On 13/10/10 11:44, Jeffrey Lee Hellrung, Jr. wrote:
On 10/13/2010 02:52 AM, Mathias Gaunard wrote:
On 12/10/10 09:06, David Abrahams wrote:
Nice for very linear things. Not so great for sort, binary_search, reverse, rotate, ... [...] In any case, linear operations or filters represent in my opinion a large enough spectrum of what people do with iterable ranges of data that it could be worthwhile to have concepts that allow them to be efficient, even if it cannot apply to other cases.
I could see this.
[...]
Of course, there is the drawback that it makes the code using the iteration primitive somewhat more complicated: but so do segmented iterators. There are also several other drawbacks, in particular tied to the fact that it cannot be conceptually much more than a forward iterator.
...nor even implement several of the algorithms that work with forward iterators.
Do you have some examples?
find_if? adjacent_find?
Those return an iterator, so that makes it complicated to see what they would do. Assuming they would return a pointer to the value, you could do (ignoring const issues): template<typename Range, typename P> struct find_if_f { find_if_f(P p_) : p(p_) {} bool operator()(typename range_value<Range>::type& e) { if(p(e)) { ptr = &e; return false; } return true; } P p; typename range_value<Range>::type* ptr; }; template<typename Range, typename P> typename range_value<Range>::type* find_if(Range& range, P p) { find_if_f<Range, P> f(p); if(for_each_until(range, f))// for_each but stops when f returns false return f.ptr; return 0; }
adjacent_difference?
You need to remember the previous element, but you don't have to copy to do that, you could just use a reference or pointer to it. I would think a sufficiently good optimizer should take care of inlining that.
parallel_for_each?
Good point. This requires the ability to subdivise the range, which would be feasible but inefficient, in particular due to the lack of random access. I
suppose (some of) these could be implemented using a for_each-style of iteration, but would require caching (of the previously visited element, in the case of adjacent_*) and exceptions (in the case of find_if/adjacent_find)...which would seem to negate the performance motivation. Or maybe I'm being too dense...

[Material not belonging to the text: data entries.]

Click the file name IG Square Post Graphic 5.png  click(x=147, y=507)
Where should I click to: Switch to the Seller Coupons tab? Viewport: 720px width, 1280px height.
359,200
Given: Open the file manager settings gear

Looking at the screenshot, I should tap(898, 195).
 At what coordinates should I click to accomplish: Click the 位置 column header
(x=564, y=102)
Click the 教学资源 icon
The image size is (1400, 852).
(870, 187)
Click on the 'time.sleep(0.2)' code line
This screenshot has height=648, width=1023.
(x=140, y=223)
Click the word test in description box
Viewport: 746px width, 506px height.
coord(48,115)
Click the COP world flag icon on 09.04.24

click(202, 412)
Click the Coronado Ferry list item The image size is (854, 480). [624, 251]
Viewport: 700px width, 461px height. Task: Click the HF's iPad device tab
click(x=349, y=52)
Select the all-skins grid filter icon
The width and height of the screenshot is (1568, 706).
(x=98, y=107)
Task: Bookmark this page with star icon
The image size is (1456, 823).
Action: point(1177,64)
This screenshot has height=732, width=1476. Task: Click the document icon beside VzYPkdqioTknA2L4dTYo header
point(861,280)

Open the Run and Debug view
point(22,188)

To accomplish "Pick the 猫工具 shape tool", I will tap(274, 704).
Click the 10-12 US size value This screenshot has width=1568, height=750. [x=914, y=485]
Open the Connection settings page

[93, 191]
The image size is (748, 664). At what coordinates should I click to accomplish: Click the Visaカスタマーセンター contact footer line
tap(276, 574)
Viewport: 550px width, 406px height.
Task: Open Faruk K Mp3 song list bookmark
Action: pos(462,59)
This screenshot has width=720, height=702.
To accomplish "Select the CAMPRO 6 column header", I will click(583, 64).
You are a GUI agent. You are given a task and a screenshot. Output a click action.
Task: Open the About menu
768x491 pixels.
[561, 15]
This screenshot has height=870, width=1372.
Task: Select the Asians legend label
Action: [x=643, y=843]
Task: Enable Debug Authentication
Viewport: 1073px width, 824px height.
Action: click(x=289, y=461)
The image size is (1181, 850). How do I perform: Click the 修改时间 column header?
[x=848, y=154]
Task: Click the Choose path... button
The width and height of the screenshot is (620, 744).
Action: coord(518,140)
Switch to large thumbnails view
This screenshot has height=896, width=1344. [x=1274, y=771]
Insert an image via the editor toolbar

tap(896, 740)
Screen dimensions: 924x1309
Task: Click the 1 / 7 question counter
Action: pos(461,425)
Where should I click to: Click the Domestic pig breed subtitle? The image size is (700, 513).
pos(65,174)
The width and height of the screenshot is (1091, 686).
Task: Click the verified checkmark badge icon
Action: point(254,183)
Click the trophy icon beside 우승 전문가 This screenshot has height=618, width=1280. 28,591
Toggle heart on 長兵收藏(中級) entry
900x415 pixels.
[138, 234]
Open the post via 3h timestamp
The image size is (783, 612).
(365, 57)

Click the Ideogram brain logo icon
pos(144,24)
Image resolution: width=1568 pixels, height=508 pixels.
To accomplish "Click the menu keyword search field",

I'm not certain those really hamper performance (assuming the use of another mechanism instead of exceptions to stop the loop).
One might describe this as expressing iteration in terms of the visitor pattern...? I honestly didn't understand what you meant between "push" and "pull" before this snippet.
This referenced the initial conversation I had with Dave in another thread. It's not very practical terminology.
[...]
Although what you're describing is easier to make efficient for many (perhaps even the majority of cases), it doesn't sound like it actually has the same level of generality as segmented iterators do.
Segmented iterators still allow bidirectional support, indeed (I think?). But I'm note sure it can do random access as well, if you consider recursively segmented local iterators.
Seems to me segmented iterators and a visitation-based/push-based iteration address fundamentally different problems. At least, I don't see how segmented iterators help here. The problem that visitation-based iteration seems to try to solve is improving iteration efficiency over join(t)_range-like ranges...
Since those could be different segments, you wouldn't need to check which segment you are in at each iteration. Actually, all local iterators for a a segmented iterator must be the same for all segments, but since a local iterator can be a segmented iterator itself, it can also have a local iterator which can be different. By recursion, you can therefore use different iterator types for each segment, but that's somewhat convoluted.
I believe writing a zip_iterator (or similar) would be no easier for segmented iterators than for generators due to the arbitrary recursion.
What do you mean by generators in this context?
That's what I called my alternative to segmented iterators in the other thread, because I made them use an output iterator instead of a function object. Any function that reads a range and passes each element to a template user-supplied object would fit the idea. I call it push because the data is being pushed onto the user-supplied object.